Activity
Begin the copy at the line containing "This screenshot has width=399, height=252." and end it at the final line of the material below, reproducing each line exactly, without images.

BEGIN

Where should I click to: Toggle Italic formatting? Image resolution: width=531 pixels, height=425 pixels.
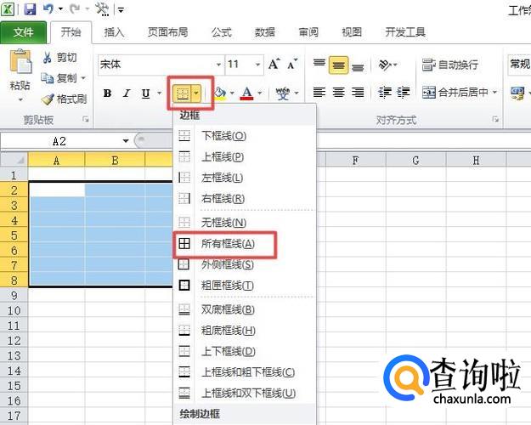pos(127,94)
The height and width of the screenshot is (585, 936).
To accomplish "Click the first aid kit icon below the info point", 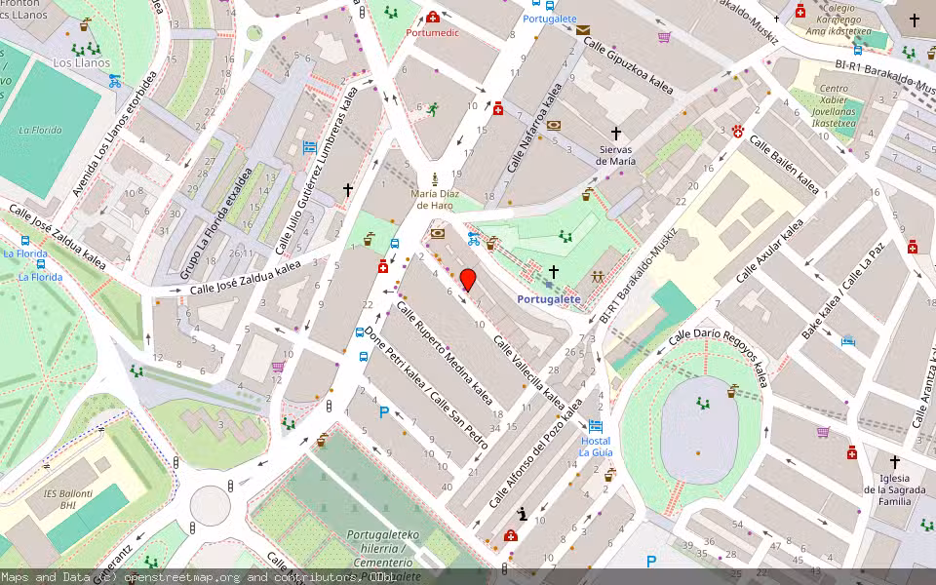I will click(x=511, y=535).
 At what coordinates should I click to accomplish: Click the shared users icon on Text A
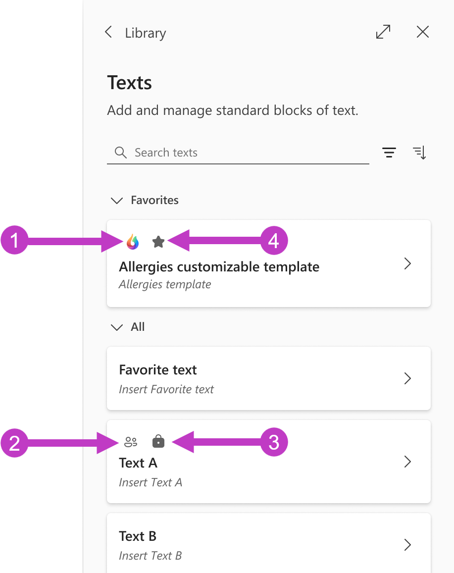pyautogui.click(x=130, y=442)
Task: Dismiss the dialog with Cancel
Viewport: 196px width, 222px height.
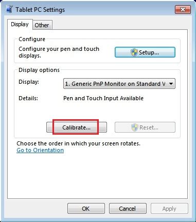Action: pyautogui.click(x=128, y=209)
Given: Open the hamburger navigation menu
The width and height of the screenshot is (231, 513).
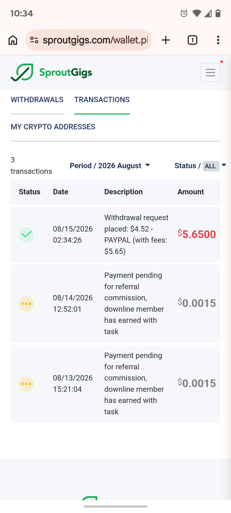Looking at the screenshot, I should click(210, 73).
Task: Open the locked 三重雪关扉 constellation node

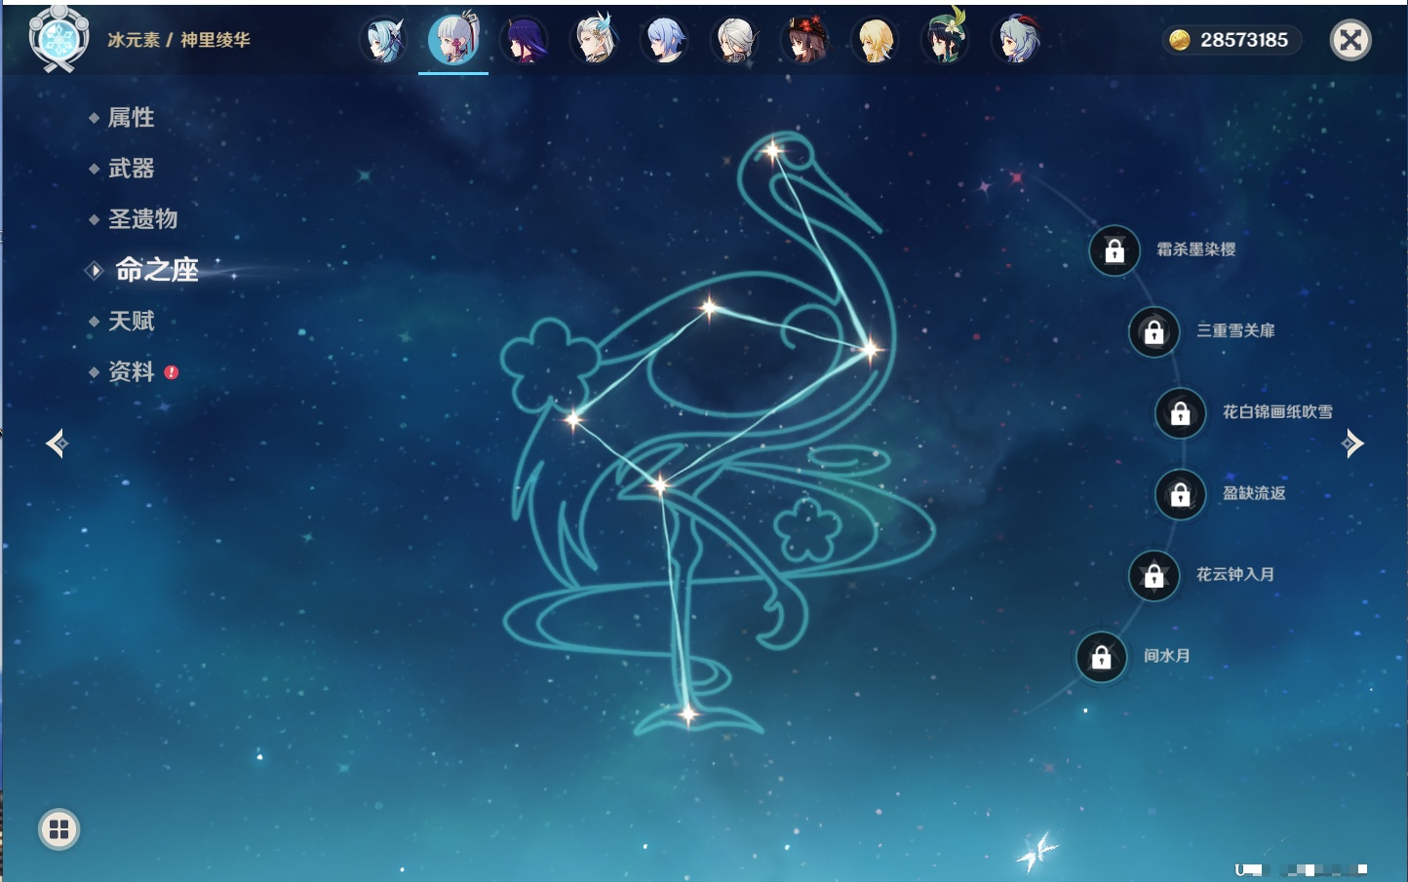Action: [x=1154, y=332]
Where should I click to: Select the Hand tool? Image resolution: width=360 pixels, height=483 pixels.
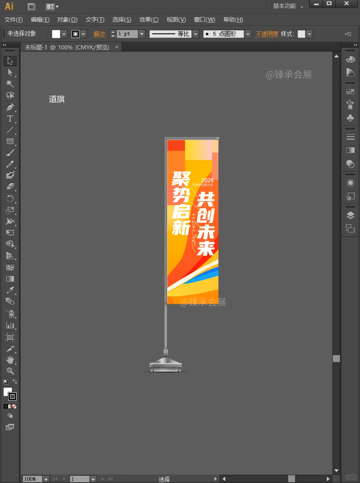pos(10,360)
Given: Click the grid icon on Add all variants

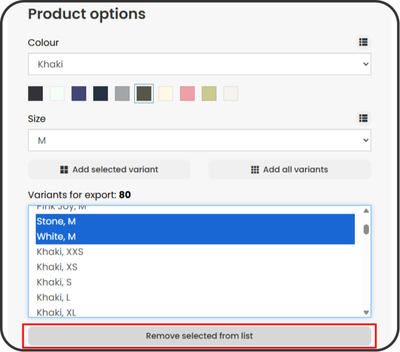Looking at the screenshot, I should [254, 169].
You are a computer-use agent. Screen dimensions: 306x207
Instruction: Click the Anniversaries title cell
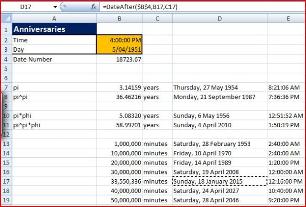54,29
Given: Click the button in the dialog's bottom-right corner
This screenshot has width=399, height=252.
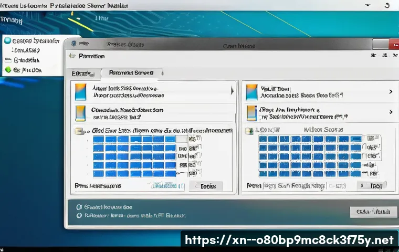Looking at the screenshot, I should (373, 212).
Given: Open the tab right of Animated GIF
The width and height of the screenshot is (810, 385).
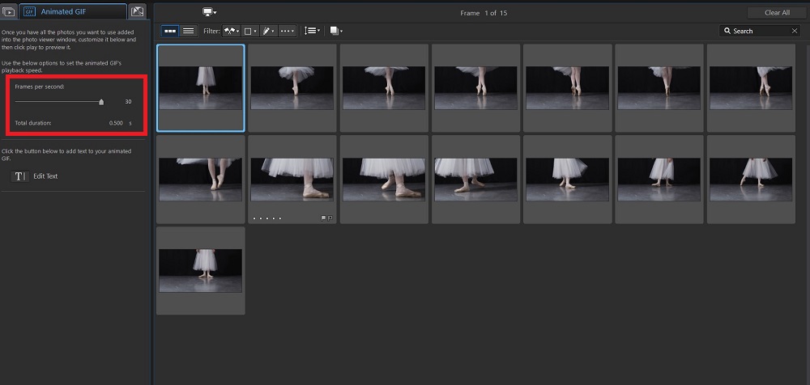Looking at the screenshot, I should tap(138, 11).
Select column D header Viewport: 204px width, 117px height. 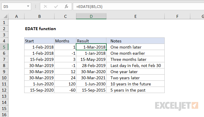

END

Answer area
This screenshot has width=399, height=252.
Looking at the screenshot, I should (373, 212).
Given: Open the tab right of Animated GIF
The width and height of the screenshot is (810, 385).
Looking at the screenshot, I should tap(138, 11).
Select column D header Viewport: 204px width, 117px height. 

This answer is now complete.